***** Data under study
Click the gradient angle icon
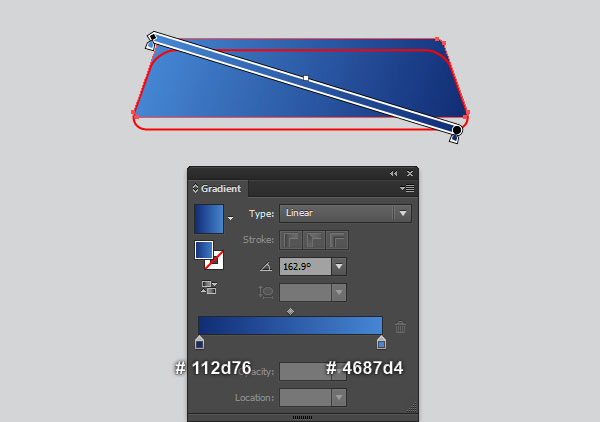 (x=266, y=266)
**********
***** Data under study
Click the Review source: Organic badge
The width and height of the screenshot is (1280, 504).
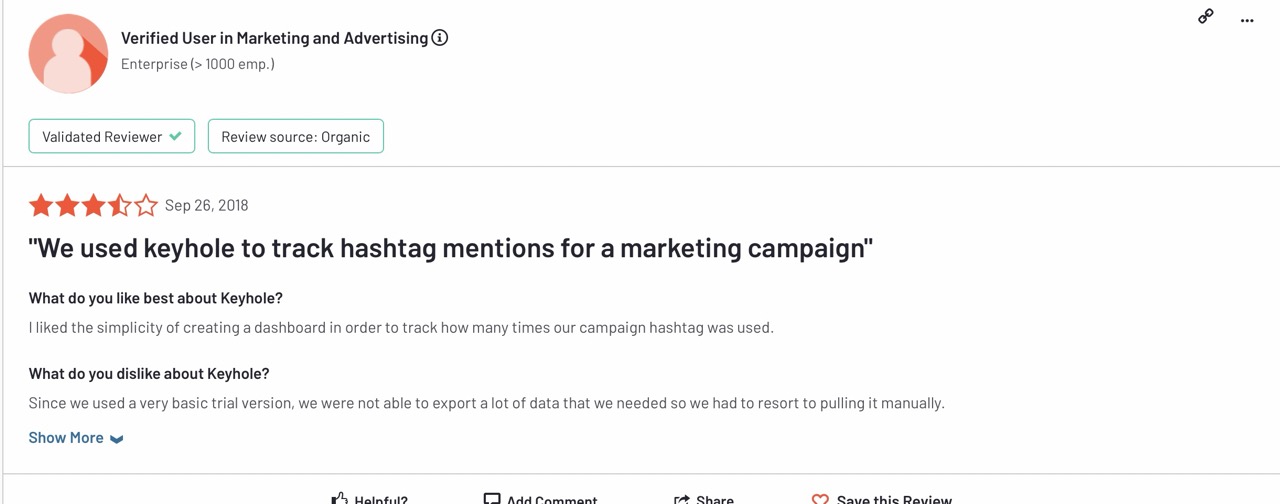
**********
***** Data under study
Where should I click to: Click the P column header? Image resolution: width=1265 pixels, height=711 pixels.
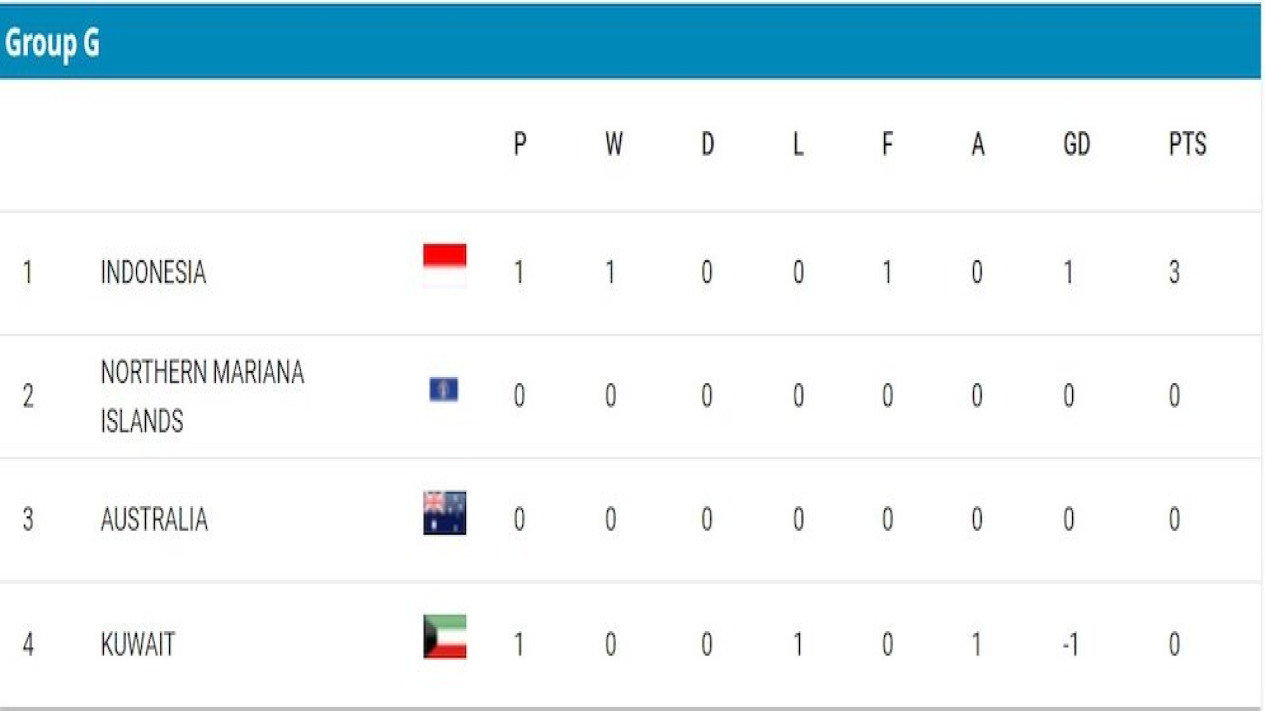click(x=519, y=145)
**********
### What you will do:
Where the data above reaches the line holding "Click the Review source: Organic badge", begin printing, and stop after the line holding "The width and". Each line must be reproduced exactly, with nothing else added.

### Final answer:
Click the Review source: Organic badge
The width and height of the screenshot is (1280, 504).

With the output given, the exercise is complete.